It’s common among Natives to say that the Indian Wars have never really ended. To an outsider, that may be a strange thing to hear, even humorous. But if the wars were ways to subdue Native people through violence, intimidation, and laws that keep them in a perpetual oppressed and subordinate station, then we can see that they are still being waged, only the tactics have changed.
Racism in 2018 doesn’t look like what it did in 1960. Our education helps us to identify what racism used to look like and hopefully not to repeat it and reject it if it surfaces. But racism is dynamic. It’s adaptive. It changes with the times and seasons, but the principles remain: that one group is superior in one or multiple ways, that systems have been built around that group to ensure they maintain power, that ideologies are constructed to justify this arrangement and normalize it, and that subordinate racial and ethnic groups are kept from experiencing equality at multiple levels and across various social institutions. Where one technique fails, a new one often emerges to replace it. And for the most part, the vast majority of us are unaware of its existence and how it manifests itself. We are rendered racially illiterate.
Enter San Juan County.
The Native peoples in this corner of Utah have endured oppression and racism long after the rest of the country has tried to move forward. For most people in the rest of the United States, the idea of voter suppression seems a relic of the past and it is equally strange to hear that an elected county official committed illegal actions to keep a person of color from running for office. But this is the long and painful reality of a people who have long been denied justice.
San Juan County Clerk, John Nielson, deliberately and forcefully broke the law to ensure that Mr. Willie Grayeyes, a Navajo, would never see his name on the ballot. And that despite the efforts of the courts to undo racially gerrymandered county commissioner districts, the oppression would continue and the intimidation persist. The objective was that in no way would Natives be allowed to seat a majority on the county commission.
This is a despicable act. It is tragic. It’s disappointing and frustrating. It’s undemocratic. And this has everything to do with race.
Isn’t it enough that settlers come in, take the Native peoples’ land, lay claim to their resources, impose a government and economy that systematically disenfranchises them, silence and ignore their voices, and then have the audacity to make the claim that it is somehow their own fault for their condition?
The answer: No. It’s not enough.
It very much appears that the old guard will fight every step of the way, make it as difficult as possible for justice to prevail, and feign victimhood as if they are the ones somehow being oppressed. They will push every small act they can to make it as difficult as possible for any semblance of equality to materialize. This is a textbook example of corruption, the manifestation of authoritarian tendencies, and a very real threat to democracy. So what is to be done?

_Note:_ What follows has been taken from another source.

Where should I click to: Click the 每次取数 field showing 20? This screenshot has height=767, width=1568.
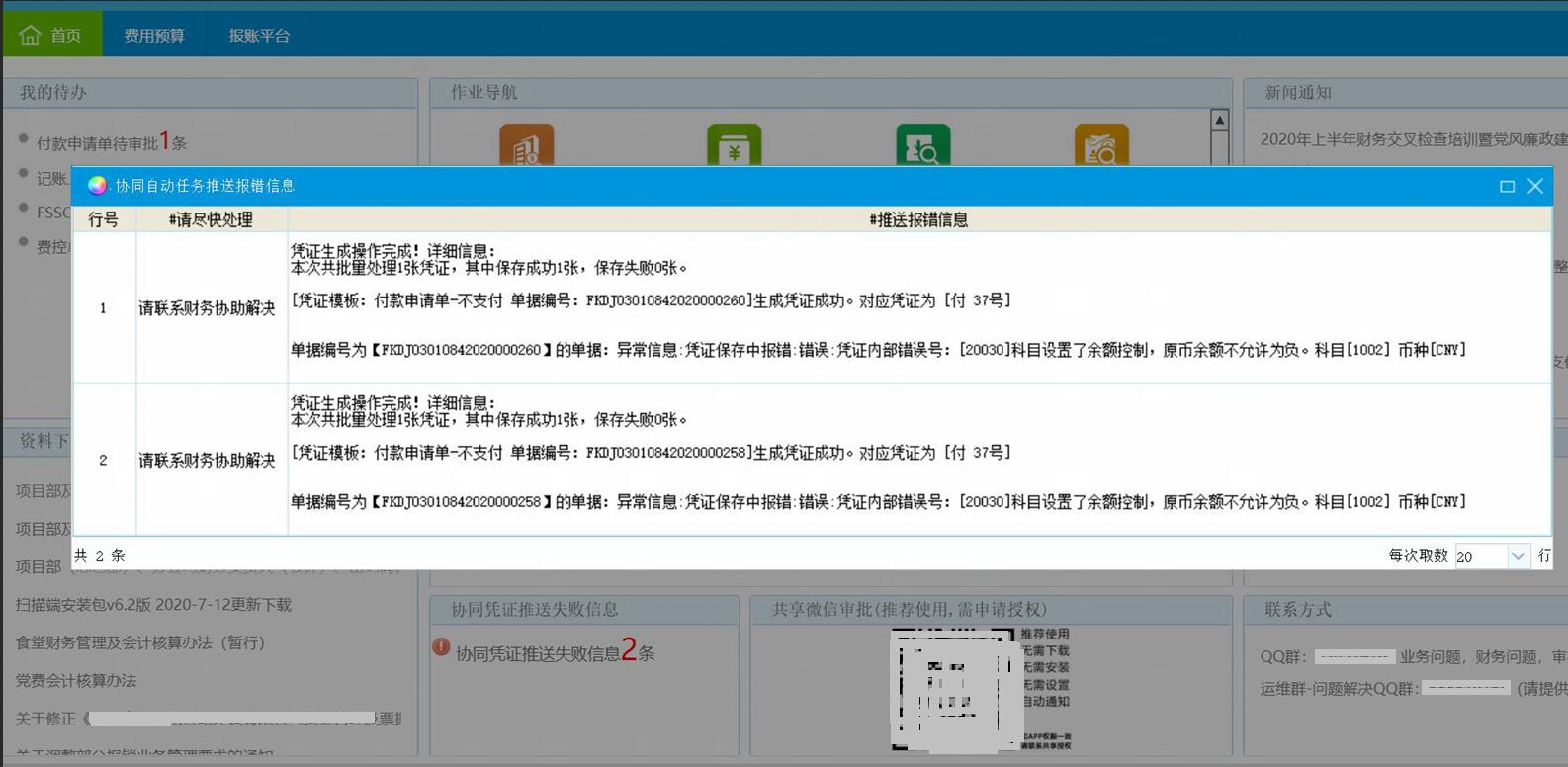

There are calls and will be more for Mr. Nielson to resign his office. And frankly, that is the least thing he can do. He should be tried for his crimes. I would lay the challenge to him to examine the basic precepts of democracy and leadership, and perhaps one day, become an advocate for equality after he pays his debt to society. Maybe that is wishful thinking on my part, but I believe that people can change. It would definitely be something both our peoples would need for healing.
In the meantime, the movement towards justice will continue pressing forward. The power accumulated over time in this forgotten corner of Utah has gone unchecked long enough and we will be watching.
We will watch to see that polling locations are open, accessible, and functioning with enough ballots for voters.
We will watch to see that there will be in-person assistance, along with materials and election information in the Navajo language as protected and assured by law.
We will watch to see if the county will find ways to engage in voter suppression.
These aren’t empty threats to instill fear or to intimidate. These are basic and fundamental rights that all Americans are entitled to under the Constitution. We simply want to assure that our democracy functions as it should.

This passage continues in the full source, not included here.